乃木希典に加えて、彼とは対照的な性格を持ち、現代における評価も非常に高い“児玉源太郎”の生涯にもクローズアップしている。
乃木と児玉、日露戦争を駆け抜けた親友であり日本陸軍を支えた両雄の双曲線的生涯を見事に描き出した古川氏の傑作である。
実はかなり昔に、同氏の手による「天辺の椅子」(児玉源太郎が主人公の歴史小説)も読んだことがあったんだけれど、あまりに昔のことなのでよく覚えてない(--;)再読しなきゃね…。天辺の椅子では、なんかもっとこう…児玉がお茶目でやんちゃで可愛い印象でした(笑)
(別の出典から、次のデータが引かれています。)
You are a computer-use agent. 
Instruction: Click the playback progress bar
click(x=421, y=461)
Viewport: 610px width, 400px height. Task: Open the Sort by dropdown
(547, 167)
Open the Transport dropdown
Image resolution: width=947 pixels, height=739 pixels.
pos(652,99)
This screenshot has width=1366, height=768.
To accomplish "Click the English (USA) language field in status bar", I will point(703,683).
本書は乃木さん主体ということでシリアスというかやや悲壮感が漂っている。
萌えーと思ったのは、乃木さんが自殺しないように児玉が一生懸命、乃木を見張ったりわざわざ隣の部屋に寝泊まりしてたところとか。(笑)
世話焼き児玉(笑)
不謹慎ですか、すんません
物語の終盤、乃木が明治帝崩御に伴い殉死をする描写は、涙なしに読めなかった。(著者もここの描写は「泣きながら書いた」とかあとがきで述べていたが)、古川先生による、諄々と胸にうったえてくる巧みな名文には毎度感動させられる。
妻・静子に対する、乃木希典の武骨な愛情は、明治という時代に密やかに、咲き続けたのだろう。
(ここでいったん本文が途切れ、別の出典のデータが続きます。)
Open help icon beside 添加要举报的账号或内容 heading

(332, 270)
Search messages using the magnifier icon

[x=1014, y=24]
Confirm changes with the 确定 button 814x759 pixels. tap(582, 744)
後世のひとが憶測だけで誹謗中傷したとしても、揺るぎ無い夫婦の愛は永遠に変わらないのだ。 -
日露戦争における「英雄」の一人で、司馬遼太郎『坂の上の雲』で徹底的に貶された乃木希典が主人公。
小説と言うよりも,伝記。
あるいは,肉付けされた年表。
やや面白味に欠ける。
結局,乃木希典に関する物語は,司馬遼太郎を中心に回ってしまうのだと言うことを再確認させられる。
しかしながら,自刃の描写は秀逸。
そのためだけにも読む価値はある。 -
著者、古川薫は山口県出身の歴史小説家で幕末の長州藩関係の歴史小説が多い。『吉田松陰の恋』は映画化もされている。好きな歴史小説家の一人。
本著は司馬史観で悪評に晒されている乃木希典の評価を見直すべく著されたもの。
通史となっているので、どうしても表面的なおさらいになっているところもあり、その意味では物足りなさを感じる。
(『坂の上の雲』と重なるところが多い)
また乃木希典の学習院院長時代が殆ど触れられていないことも残念。 -
乃木希典と児玉源太郎の生涯を描いた評伝。司馬遼太郎の『殉死』、『坂の上の雲』に描かれたように乃木希典は本当に愚将なのか、という検証がメイン。